THE TASKS:
1. In the post about I/O completion ports, what is receiving ERROR_IO_PENDING again compared to?
2. Translate this sentence from the post about I/O completion ports into Spanish: "The new Windows API SetFileCompletionNotificationModes() with the flag FILE_SKIP_COMPLETION_PORT_ON_SUCCESS is very useful to optimize an I/O completion port loop, because you'll get less I/O completions for the same HANDLE."

EXTRACT TO READ:
The new Windows API SetFileCompletionNotificationModes()
with the flag FILE_SKIP_COMPLETION_PORT_ON_SUCCESS is very useful to optimize an I/O completion port loop, because you'll get less I/O completions for the same HANDLE.
But it also disrupts the entire I/O completion port loop, becase you have to change a lot of things, so I thought it was better to open a new post about all of those things to change.
First of all, when you set the flag FILE_SKIP_COMPLETION_PORT_ON_SUCCESS it means that you won't receive I/O completions anymore for that HANDLE/SOCKET until all of the bytes are read (or written) so, until there is no more I/O to do, just like in unix when you got EWOULDBLOCK.
When you'll receive ERROR_IO_PENDING again (so a new request will pending) it's just like getting EWOULDBLOCK in unix.
Said that, I encountered some difficulties to adapt this behavior to my iocp event loop, because a normal iocp event loop simply wait forever until there is some OVERLAPPED packet to process, the OVERLAPPED packet will be processed calling the correct callback, which in turn will decrement an atomic counter, and the loop starts to wait again, until the next packet will come.
Now, if I set FILE_SKIP_COMPLETION_PORT_ON_SUCCESS, when an OVERLAPPED packet is returned to be processed, I process it by doing some I/O (with ReadFile()
or WSARecv()
or whatever) and it can be pending again (if I get ERROR_IO_PENDING) or it cannot, if my I/O API completes immediately. In the former case I have just to wait the next pending OVERLAPPED, but in the latter case what I have to do?

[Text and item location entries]
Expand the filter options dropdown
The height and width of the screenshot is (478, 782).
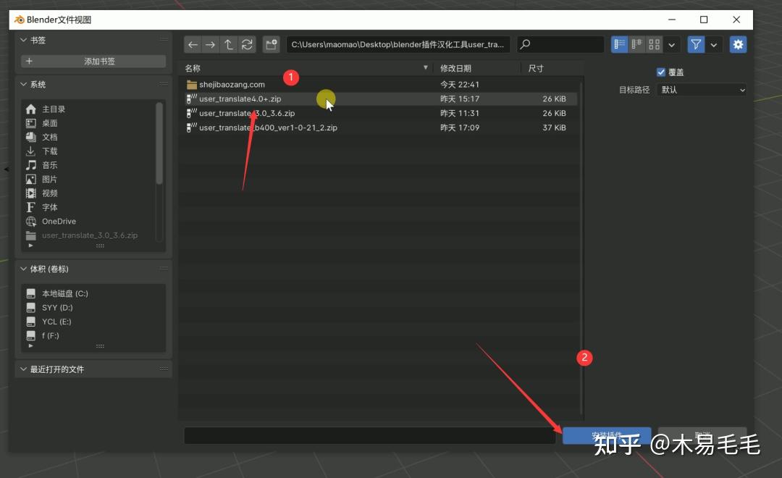[x=715, y=44]
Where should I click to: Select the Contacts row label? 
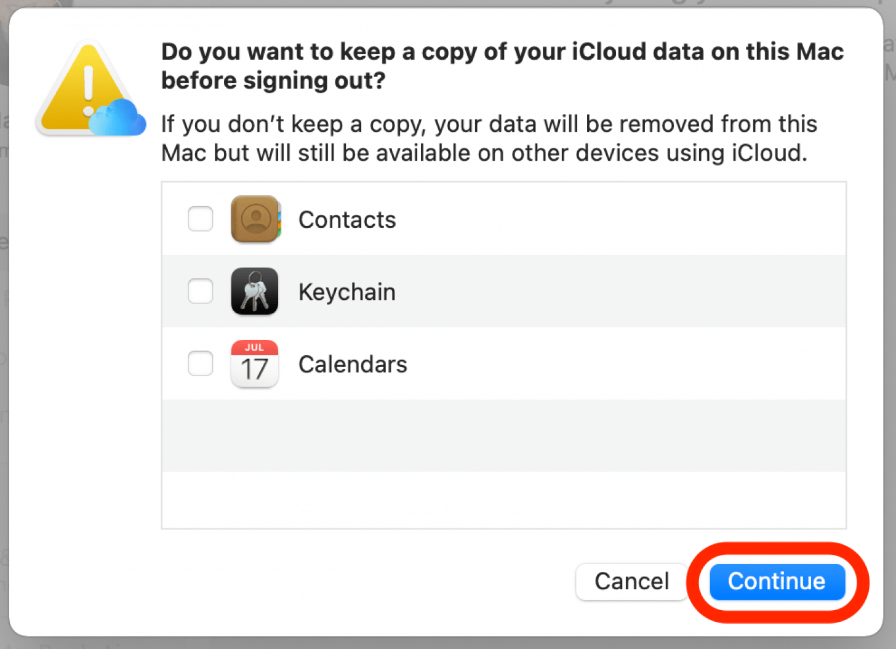coord(347,219)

ANSWERS TO THE TASKS:
1. It is compared to getting EWOULDBLOCK in Unix.

2. La nueva API de Windows SetFileCompletionNotificationModes() con el indicador FILE_SKIP_COMPLETION_PORT_ON_SUCCESS es muy útil para optimizar un bucle de puerto de finalización de E/S, porque recibirás menos finalizaciones de E/S para el mismo HANDLE.